### [Dataset records]
-.-.-

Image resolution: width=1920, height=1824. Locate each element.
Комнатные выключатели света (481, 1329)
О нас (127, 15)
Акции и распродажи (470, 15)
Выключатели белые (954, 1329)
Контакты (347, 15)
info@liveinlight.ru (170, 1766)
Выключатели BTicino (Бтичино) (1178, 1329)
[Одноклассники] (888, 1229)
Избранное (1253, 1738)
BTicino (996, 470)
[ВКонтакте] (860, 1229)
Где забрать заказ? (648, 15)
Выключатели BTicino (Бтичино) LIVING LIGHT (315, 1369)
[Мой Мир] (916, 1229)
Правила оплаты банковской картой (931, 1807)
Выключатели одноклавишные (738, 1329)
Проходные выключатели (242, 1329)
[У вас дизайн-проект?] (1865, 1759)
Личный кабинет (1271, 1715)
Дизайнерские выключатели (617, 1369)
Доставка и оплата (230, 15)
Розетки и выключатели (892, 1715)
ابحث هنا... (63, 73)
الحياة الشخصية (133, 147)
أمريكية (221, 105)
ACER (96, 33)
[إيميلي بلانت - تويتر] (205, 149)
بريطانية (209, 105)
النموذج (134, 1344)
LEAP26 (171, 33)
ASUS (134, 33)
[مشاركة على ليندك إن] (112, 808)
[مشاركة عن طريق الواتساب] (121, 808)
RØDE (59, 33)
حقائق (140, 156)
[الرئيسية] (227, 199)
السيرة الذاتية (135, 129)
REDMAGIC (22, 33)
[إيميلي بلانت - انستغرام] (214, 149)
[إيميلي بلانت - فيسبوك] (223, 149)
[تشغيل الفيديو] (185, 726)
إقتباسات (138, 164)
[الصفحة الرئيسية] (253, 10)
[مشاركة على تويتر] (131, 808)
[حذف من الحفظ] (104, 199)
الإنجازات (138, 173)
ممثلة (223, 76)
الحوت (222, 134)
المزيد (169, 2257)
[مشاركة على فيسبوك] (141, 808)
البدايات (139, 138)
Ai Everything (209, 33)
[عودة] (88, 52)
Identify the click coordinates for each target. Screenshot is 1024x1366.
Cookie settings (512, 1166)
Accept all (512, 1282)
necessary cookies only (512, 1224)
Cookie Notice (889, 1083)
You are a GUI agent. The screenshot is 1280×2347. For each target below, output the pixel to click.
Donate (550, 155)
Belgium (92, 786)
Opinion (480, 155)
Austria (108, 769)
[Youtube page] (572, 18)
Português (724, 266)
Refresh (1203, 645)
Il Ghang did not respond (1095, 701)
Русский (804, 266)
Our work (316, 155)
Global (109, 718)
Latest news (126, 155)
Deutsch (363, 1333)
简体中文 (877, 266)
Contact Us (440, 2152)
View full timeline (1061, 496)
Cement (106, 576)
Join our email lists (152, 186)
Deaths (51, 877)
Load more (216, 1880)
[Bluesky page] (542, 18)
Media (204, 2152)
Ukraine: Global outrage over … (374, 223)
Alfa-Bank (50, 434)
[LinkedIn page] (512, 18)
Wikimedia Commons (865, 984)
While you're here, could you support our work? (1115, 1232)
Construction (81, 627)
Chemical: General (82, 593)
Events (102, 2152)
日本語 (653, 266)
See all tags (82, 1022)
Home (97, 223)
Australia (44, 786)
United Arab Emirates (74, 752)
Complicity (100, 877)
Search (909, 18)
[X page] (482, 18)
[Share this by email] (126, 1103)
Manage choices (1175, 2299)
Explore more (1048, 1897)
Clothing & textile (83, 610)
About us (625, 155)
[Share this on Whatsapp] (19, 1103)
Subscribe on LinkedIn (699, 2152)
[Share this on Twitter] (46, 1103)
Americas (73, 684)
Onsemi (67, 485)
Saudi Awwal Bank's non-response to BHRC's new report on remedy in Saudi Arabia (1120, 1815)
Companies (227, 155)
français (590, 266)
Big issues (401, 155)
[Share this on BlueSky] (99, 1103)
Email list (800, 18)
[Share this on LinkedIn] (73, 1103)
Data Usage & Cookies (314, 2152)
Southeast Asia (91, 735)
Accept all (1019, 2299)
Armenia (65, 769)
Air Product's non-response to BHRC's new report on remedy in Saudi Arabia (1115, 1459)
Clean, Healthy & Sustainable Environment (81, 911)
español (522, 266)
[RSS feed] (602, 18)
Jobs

-.-.-

### [Task details]
For the material above, count the lines where the string "Bank" appears and reply with the count only.

### [Solved exercise]
2